▸ **EXTRACTED INFORMATION**
• • • • •
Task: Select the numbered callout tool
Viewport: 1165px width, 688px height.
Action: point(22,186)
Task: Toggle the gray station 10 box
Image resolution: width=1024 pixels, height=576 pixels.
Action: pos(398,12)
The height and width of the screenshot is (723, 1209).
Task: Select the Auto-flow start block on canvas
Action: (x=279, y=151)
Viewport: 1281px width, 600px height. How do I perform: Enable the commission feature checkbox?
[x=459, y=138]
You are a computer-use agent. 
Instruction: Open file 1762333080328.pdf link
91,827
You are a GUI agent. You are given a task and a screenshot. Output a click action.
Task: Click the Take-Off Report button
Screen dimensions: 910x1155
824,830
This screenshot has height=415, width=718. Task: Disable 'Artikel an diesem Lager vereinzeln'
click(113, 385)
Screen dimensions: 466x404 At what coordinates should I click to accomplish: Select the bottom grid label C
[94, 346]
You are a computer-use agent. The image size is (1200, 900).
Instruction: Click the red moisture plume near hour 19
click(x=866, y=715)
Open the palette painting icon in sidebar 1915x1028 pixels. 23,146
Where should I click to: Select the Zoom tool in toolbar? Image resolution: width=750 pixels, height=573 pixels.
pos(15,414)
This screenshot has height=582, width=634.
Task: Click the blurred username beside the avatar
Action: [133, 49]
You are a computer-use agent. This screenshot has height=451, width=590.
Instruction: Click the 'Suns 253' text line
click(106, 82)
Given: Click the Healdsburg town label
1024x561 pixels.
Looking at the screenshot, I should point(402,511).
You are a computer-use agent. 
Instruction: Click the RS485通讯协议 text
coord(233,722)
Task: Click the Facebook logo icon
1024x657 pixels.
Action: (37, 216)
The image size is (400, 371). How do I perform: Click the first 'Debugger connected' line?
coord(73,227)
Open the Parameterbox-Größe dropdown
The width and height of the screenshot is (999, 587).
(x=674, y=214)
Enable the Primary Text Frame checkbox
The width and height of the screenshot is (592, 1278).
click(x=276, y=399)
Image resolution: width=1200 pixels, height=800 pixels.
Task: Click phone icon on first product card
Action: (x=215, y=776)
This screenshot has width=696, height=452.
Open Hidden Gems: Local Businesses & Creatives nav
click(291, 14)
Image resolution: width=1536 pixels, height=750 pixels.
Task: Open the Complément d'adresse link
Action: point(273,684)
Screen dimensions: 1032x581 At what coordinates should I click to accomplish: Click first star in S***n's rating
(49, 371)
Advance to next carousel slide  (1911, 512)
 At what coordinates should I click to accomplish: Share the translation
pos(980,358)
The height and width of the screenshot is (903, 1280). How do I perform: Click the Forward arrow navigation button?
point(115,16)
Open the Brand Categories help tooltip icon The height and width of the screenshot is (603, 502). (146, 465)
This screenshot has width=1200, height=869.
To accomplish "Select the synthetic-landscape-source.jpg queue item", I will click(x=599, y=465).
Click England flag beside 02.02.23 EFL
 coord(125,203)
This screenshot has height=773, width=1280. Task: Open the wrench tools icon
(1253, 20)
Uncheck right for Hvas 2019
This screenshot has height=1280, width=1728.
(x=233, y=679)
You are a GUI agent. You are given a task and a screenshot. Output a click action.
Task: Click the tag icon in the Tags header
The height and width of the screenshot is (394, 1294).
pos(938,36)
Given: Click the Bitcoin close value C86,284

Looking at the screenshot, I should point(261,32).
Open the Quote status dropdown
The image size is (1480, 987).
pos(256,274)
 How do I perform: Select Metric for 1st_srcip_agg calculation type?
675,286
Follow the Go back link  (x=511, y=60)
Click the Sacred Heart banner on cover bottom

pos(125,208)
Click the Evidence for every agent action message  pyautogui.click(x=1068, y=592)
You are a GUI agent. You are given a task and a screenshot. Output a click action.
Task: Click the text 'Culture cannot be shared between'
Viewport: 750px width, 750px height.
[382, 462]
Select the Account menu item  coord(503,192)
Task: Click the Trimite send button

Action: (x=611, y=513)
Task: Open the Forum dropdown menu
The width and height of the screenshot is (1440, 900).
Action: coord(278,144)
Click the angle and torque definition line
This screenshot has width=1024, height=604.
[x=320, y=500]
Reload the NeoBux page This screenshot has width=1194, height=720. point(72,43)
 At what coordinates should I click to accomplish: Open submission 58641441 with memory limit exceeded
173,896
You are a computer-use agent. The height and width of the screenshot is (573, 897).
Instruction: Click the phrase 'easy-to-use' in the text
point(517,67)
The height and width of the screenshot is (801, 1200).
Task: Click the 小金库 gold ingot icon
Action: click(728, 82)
• • • • •
▸ **INSTRUCTIONS TO FOLLOW**
Would you please filter the lines above and copy every one that includes "computer"?

▸ **THE COMPLETED TASK**
You are a computer-use agent. 
You are a computer-use agent. The image size is (1200, 900).
You are a computer-use agent. This screenshot has height=451, width=590.
You are a computer-use agent. 
You are a computer-use agent. The height and width of the screenshot is (573, 897).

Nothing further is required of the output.